Open MichaelOwenDyer opened 2 months ago
Need to look into it more, but maybe whatever solution we decide on here could also be used for https://github.com/rust-random/rand/issues/278
However, this also adds a transitive dependency to syn, which is not great.
Not an issue: you already feature-gated it.
The diagrams are generated with Python code, which is included in the PR for reference.

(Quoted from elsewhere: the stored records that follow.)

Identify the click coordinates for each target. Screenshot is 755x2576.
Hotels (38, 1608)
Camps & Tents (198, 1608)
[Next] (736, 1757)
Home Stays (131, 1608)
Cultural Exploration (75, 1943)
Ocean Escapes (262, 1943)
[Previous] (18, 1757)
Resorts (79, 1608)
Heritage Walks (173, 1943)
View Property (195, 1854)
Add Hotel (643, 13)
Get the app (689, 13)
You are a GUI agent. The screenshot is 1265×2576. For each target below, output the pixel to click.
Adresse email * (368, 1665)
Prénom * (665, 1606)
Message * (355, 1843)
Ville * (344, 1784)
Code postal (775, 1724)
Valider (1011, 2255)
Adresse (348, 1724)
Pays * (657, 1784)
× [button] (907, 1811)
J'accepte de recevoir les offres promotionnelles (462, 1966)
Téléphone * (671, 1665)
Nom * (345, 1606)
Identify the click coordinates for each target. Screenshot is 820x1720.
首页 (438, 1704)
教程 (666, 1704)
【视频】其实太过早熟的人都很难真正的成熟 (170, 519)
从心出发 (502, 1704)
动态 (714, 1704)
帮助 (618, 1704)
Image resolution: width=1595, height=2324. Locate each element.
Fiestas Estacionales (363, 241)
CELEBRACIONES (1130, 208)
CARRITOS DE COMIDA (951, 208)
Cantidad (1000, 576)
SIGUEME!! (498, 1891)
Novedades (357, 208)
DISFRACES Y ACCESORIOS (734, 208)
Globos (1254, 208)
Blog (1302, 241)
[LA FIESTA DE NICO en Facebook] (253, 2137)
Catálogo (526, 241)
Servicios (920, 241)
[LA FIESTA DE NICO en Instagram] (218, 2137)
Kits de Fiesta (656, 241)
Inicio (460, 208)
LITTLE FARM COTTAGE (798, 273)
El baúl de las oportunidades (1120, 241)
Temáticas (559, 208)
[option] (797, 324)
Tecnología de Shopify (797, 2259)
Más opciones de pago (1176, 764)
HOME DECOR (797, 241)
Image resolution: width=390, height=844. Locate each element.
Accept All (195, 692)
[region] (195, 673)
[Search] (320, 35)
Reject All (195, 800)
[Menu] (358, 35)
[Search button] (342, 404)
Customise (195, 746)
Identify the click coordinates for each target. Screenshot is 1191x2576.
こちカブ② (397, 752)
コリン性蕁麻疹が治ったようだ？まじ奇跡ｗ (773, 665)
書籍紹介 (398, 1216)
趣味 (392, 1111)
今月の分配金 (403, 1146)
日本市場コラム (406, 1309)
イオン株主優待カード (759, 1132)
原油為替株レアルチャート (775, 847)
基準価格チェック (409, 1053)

Good to have in the same repo, but it doesn't need to be in the generated crate package. Could you try investigating why this happens? We already have an explicit include
rule in the Cargo.toml
, which seems like it should be enough.
We should also talk about the best place to put the diagrams (currently there is one assets folder for rand and another for rand_distr, but this might not work).
We don't package any of these files except by embedding, so we don't need an assets
dir and we don't need these separated by crate, but I prefer that the generated resources are next to the generating script. Having the assets in crate-specific dirs but not the script is especially weird. Maybe just move diagrams/src
to assets/src
, also splitting by crate?
Or, simpler: forget Bernoulli (doesn't really need it) and put all the rest under rand_distr/plots
. (Also solves my nit below.)
X-axis values should be false, true; not 0, 1.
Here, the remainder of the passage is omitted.